§ **Records supplied**
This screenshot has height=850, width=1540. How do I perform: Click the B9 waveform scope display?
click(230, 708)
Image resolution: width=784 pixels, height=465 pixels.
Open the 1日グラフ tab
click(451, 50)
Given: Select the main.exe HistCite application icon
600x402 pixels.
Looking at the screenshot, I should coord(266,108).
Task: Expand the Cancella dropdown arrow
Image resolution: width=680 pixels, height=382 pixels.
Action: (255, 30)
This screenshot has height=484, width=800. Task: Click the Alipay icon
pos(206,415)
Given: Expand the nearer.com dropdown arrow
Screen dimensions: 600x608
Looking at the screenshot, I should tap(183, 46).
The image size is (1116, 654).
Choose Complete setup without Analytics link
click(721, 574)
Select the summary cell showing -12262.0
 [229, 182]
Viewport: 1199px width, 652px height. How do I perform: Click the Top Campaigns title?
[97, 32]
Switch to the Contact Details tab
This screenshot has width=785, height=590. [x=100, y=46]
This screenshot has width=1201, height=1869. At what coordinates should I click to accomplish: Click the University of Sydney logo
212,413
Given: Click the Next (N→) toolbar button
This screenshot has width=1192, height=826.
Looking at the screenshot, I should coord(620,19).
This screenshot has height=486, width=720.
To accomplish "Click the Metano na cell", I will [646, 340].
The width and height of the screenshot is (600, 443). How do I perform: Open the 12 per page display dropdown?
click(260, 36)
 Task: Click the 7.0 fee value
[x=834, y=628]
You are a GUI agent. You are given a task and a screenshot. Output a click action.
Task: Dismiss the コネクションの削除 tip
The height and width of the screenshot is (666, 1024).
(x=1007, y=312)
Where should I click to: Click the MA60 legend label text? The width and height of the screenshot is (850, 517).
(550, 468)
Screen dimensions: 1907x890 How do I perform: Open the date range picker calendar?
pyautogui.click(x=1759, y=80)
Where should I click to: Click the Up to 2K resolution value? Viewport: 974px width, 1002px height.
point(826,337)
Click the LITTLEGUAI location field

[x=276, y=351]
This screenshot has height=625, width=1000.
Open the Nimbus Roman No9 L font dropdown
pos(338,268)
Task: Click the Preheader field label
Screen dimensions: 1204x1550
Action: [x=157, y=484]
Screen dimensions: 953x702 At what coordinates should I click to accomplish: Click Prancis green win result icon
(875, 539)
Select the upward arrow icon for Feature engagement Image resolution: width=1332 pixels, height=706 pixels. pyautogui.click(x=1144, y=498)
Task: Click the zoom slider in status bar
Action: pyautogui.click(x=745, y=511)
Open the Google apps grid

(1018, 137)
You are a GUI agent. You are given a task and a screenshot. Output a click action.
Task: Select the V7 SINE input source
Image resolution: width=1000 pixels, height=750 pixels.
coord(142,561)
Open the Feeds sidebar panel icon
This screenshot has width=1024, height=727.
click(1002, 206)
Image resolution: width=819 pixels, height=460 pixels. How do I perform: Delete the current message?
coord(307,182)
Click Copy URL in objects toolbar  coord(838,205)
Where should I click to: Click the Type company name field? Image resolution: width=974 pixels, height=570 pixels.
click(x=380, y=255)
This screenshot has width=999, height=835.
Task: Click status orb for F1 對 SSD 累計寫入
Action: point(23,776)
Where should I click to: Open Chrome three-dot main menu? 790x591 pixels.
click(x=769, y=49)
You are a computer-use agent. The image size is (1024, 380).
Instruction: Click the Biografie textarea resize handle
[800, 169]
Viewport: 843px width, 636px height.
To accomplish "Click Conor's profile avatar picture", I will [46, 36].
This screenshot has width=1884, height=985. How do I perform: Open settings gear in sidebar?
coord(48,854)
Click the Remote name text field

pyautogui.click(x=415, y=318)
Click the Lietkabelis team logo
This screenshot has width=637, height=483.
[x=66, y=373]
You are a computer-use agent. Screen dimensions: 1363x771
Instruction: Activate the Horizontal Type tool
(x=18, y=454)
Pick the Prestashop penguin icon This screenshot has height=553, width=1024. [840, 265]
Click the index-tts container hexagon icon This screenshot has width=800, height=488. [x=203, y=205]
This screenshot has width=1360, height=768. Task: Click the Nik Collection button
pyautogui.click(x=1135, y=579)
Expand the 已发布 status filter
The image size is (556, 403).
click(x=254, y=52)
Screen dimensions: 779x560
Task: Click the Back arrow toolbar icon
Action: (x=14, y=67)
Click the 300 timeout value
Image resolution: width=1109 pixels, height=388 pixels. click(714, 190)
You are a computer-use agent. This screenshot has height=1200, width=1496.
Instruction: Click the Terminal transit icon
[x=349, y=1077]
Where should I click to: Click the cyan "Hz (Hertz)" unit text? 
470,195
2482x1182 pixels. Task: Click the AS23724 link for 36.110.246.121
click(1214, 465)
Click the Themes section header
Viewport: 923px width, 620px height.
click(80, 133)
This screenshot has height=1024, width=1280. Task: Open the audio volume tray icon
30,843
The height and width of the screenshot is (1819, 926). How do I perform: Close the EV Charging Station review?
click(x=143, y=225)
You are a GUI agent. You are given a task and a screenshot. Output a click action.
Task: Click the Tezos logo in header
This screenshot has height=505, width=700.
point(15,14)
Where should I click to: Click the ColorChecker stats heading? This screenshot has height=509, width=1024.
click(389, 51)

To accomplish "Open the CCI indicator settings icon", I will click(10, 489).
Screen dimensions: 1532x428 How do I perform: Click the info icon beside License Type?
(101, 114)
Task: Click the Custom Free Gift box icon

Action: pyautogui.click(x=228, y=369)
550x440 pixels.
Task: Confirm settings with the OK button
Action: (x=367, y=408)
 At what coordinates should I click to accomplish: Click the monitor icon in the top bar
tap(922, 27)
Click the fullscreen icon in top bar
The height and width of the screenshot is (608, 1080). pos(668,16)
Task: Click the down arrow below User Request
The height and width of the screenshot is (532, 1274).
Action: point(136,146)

§ **Action item**
Please be sure to repeat every entry exactly.

§ **Solution for this exercise**
This screenshot has height=850, width=1540. How do I perform: Click the B9 waveform scope display?
click(230, 708)
Image resolution: width=784 pixels, height=465 pixels.
Open the 1日グラフ tab
click(451, 50)
Given: Select the main.exe HistCite application icon
600x402 pixels.
Looking at the screenshot, I should coord(266,108).
Task: Expand the Cancella dropdown arrow
Image resolution: width=680 pixels, height=382 pixels.
Action: (255, 30)
This screenshot has height=484, width=800. Task: Click the Alipay icon
pos(206,415)
Given: Expand the nearer.com dropdown arrow
Screen dimensions: 600x608
Looking at the screenshot, I should tap(183, 46).
The image size is (1116, 654).
Choose Complete setup without Analytics link
click(721, 574)
Select the summary cell showing -12262.0
 [229, 182]
Viewport: 1199px width, 652px height. How do I perform: Click the Top Campaigns title?
[97, 32]
Switch to the Contact Details tab
This screenshot has width=785, height=590. [x=100, y=46]
This screenshot has width=1201, height=1869. At what coordinates should I click to accomplish: Click the University of Sydney logo
212,413
Given: Click the Next (N→) toolbar button
This screenshot has width=1192, height=826.
Looking at the screenshot, I should coord(620,19).
This screenshot has height=486, width=720.
To accomplish "Click the Metano na cell", I will [646, 340].
The width and height of the screenshot is (600, 443). How do I perform: Open the 12 per page display dropdown?
click(260, 36)
 Task: Click the 7.0 fee value
[x=834, y=628]
You are a GUI agent. You are given a task and a screenshot. Output a click action.
Task: Dismiss the コネクションの削除 tip
The height and width of the screenshot is (666, 1024).
(x=1007, y=312)
Where should I click to: Click the MA60 legend label text? The width and height of the screenshot is (850, 517).
(550, 468)
Screen dimensions: 1907x890 How do I perform: Open the date range picker calendar?
pyautogui.click(x=1759, y=80)
Where should I click to: Click the Up to 2K resolution value? Viewport: 974px width, 1002px height.
point(826,337)
Click the LITTLEGUAI location field

[x=276, y=351]
This screenshot has height=625, width=1000.
Open the Nimbus Roman No9 L font dropdown
pos(338,268)
Task: Click the Preheader field label
Screen dimensions: 1204x1550
Action: [x=157, y=484]
Screen dimensions: 953x702 At what coordinates should I click to accomplish: Click Prancis green win result icon
(875, 539)
Select the upward arrow icon for Feature engagement Image resolution: width=1332 pixels, height=706 pixels. pyautogui.click(x=1144, y=498)
Task: Click the zoom slider in status bar
Action: pyautogui.click(x=745, y=511)
Open the Google apps grid

(1018, 137)
You are a GUI agent. You are given a task and a screenshot. Output a click action.
Task: Select the V7 SINE input source
Image resolution: width=1000 pixels, height=750 pixels.
coord(142,561)
Open the Feeds sidebar panel icon
This screenshot has width=1024, height=727.
click(1002, 206)
Image resolution: width=819 pixels, height=460 pixels. How do I perform: Delete the current message?
coord(307,182)
Click Copy URL in objects toolbar  coord(838,205)
Where should I click to: Click the Type company name field? Image resolution: width=974 pixels, height=570 pixels.
click(x=380, y=255)
This screenshot has width=999, height=835.
Task: Click status orb for F1 對 SSD 累計寫入
Action: point(23,776)
Where should I click to: Open Chrome three-dot main menu? 790x591 pixels.
click(x=769, y=49)
You are a computer-use agent. The image size is (1024, 380).
Instruction: Click the Biografie textarea resize handle
[800, 169]
Viewport: 843px width, 636px height.
To accomplish "Click Conor's profile avatar picture", I will [46, 36].
This screenshot has width=1884, height=985. How do I perform: Open settings gear in sidebar?
coord(48,854)
Click the Remote name text field

pyautogui.click(x=415, y=318)
Click the Lietkabelis team logo
This screenshot has width=637, height=483.
[x=66, y=373]
You are a computer-use agent. Screen dimensions: 1363x771
Instruction: Activate the Horizontal Type tool
(x=18, y=454)
Pick the Prestashop penguin icon This screenshot has height=553, width=1024. [840, 265]
Click the index-tts container hexagon icon This screenshot has width=800, height=488. [x=203, y=205]
This screenshot has width=1360, height=768. Task: Click the Nik Collection button
pyautogui.click(x=1135, y=579)
Expand the 已发布 status filter
The image size is (556, 403).
click(x=254, y=52)
Screen dimensions: 779x560
Task: Click the Back arrow toolbar icon
Action: (x=14, y=67)
Click the 300 timeout value
Image resolution: width=1109 pixels, height=388 pixels. click(714, 190)
You are a computer-use agent. This screenshot has height=1200, width=1496.
Instruction: Click the Terminal transit icon
[x=349, y=1077]
Where should I click to: Click the cyan "Hz (Hertz)" unit text? 
470,195
2482x1182 pixels. Task: Click the AS23724 link for 36.110.246.121
click(1214, 465)
Click the Themes section header
Viewport: 923px width, 620px height.
click(80, 133)
This screenshot has height=1024, width=1280. Task: Open the audio volume tray icon
30,843
The height and width of the screenshot is (1819, 926). How do I perform: Close the EV Charging Station review?
click(x=143, y=225)
You are a GUI agent. You are given a task and a screenshot. Output a click action.
Task: Click the Tezos logo in header
This screenshot has height=505, width=700.
point(15,14)
Where should I click to: Click the ColorChecker stats heading? This screenshot has height=509, width=1024.
click(389, 51)

To accomplish "Open the CCI indicator settings icon", I will click(10, 489).
Screen dimensions: 1532x428 How do I perform: Click the info icon beside License Type?
(101, 114)
Task: Click the Custom Free Gift box icon

Action: pyautogui.click(x=228, y=369)
550x440 pixels.
Task: Confirm settings with the OK button
Action: (x=367, y=408)
 At what coordinates should I click to accomplish: Click the monitor icon in the top bar
tap(922, 27)
Click the fullscreen icon in top bar
The height and width of the screenshot is (608, 1080). pos(668,16)
Task: Click the down arrow below User Request
The height and width of the screenshot is (532, 1274).
Action: point(136,146)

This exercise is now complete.